* What is required
Reproduce verbatim the lines from the first line of the entries through the line containing "(917, 694).", including that line.

* Dataset
▬▬▬▬▬▬

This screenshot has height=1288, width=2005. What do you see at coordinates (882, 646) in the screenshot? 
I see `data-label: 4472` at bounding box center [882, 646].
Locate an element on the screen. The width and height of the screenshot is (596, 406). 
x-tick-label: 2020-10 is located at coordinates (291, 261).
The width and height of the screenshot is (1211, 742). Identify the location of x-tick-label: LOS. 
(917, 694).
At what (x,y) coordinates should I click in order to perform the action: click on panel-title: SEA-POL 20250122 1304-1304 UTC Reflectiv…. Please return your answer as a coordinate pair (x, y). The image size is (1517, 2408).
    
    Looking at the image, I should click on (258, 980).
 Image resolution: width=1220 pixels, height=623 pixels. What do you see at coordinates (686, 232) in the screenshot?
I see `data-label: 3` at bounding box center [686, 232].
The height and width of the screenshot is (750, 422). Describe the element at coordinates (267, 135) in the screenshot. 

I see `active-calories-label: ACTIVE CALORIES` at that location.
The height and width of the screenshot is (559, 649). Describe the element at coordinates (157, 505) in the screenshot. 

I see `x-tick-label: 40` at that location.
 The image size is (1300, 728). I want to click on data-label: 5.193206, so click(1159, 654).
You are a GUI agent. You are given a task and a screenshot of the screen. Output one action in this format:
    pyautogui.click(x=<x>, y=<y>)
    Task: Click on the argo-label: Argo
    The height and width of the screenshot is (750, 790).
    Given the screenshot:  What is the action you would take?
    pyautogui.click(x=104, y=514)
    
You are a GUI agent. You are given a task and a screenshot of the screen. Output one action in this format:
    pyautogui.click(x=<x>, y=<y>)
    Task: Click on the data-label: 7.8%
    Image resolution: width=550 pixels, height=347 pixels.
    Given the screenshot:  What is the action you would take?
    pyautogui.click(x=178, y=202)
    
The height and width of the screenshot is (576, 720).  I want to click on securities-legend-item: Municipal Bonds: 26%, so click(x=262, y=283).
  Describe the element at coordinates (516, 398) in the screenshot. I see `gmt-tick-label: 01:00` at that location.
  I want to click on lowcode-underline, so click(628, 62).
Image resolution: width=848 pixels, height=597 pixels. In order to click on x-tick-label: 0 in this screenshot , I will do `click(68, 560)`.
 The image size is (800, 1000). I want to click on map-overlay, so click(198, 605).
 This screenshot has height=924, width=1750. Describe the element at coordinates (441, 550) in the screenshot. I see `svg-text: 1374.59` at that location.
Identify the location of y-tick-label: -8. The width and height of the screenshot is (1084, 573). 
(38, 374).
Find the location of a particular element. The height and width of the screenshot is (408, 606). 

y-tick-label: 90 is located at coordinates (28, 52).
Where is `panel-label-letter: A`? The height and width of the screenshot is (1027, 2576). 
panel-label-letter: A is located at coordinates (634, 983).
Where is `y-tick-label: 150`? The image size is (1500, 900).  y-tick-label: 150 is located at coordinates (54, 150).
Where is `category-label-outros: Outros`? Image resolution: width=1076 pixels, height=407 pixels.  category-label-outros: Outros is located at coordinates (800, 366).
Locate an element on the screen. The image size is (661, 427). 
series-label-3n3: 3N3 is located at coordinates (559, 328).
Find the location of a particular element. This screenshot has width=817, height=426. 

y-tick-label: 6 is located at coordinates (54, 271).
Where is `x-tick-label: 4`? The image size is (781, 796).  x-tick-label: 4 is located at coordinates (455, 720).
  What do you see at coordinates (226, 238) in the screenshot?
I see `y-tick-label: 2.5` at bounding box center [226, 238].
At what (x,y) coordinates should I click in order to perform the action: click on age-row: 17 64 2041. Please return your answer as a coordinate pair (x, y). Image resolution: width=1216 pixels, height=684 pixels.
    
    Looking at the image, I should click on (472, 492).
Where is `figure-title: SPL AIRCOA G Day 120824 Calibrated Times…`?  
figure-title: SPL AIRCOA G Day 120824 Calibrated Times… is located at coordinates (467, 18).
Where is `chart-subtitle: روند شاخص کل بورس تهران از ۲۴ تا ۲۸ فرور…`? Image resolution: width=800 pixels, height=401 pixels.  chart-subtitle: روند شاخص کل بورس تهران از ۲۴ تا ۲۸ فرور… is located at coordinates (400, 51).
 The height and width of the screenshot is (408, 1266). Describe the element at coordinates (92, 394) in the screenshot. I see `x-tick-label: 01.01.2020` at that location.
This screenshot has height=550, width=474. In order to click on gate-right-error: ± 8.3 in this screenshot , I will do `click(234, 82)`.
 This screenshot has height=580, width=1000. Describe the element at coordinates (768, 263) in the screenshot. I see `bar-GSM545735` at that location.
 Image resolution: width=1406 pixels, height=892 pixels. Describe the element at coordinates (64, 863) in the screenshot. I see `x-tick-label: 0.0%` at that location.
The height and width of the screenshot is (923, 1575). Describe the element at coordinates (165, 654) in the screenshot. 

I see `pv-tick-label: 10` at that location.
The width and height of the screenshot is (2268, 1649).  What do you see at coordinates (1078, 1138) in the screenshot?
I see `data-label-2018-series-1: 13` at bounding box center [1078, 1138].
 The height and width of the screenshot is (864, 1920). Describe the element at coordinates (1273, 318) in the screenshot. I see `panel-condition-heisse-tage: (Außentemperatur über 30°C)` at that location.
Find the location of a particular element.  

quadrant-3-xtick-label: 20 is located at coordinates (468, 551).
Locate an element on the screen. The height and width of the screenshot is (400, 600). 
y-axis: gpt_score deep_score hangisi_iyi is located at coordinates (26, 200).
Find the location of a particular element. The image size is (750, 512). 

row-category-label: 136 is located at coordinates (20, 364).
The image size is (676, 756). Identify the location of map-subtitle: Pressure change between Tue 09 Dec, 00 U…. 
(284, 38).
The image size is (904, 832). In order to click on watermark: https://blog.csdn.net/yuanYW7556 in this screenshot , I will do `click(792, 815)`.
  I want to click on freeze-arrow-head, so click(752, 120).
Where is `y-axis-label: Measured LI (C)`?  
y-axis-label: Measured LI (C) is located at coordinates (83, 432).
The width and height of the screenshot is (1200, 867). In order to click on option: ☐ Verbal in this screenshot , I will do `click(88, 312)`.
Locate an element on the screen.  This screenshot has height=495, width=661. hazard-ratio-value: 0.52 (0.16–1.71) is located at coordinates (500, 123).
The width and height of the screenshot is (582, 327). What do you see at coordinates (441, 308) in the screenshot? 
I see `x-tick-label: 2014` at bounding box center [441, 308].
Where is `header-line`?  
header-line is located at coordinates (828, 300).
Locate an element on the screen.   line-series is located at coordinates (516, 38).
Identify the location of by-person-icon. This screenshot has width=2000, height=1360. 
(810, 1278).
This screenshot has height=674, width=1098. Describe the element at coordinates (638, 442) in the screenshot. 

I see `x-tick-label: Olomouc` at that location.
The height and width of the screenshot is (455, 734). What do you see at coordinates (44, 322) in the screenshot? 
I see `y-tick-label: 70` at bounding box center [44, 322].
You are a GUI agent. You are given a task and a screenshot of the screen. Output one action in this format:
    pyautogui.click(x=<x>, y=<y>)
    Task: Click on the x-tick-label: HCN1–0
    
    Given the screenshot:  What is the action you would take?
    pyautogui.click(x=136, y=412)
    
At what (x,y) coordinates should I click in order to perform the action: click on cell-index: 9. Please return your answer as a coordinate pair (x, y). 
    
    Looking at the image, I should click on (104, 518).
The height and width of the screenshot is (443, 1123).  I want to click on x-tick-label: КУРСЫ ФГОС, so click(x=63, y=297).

▬▬▬▬▬▬

* Task answer
This screenshot has height=1288, width=2005. What do you see at coordinates (882, 646) in the screenshot? 
I see `data-label: 4472` at bounding box center [882, 646].
Locate an element on the screen. The width and height of the screenshot is (596, 406). 
x-tick-label: 2020-10 is located at coordinates (291, 261).
The width and height of the screenshot is (1211, 742). Identify the location of x-tick-label: LOS. 
(917, 694).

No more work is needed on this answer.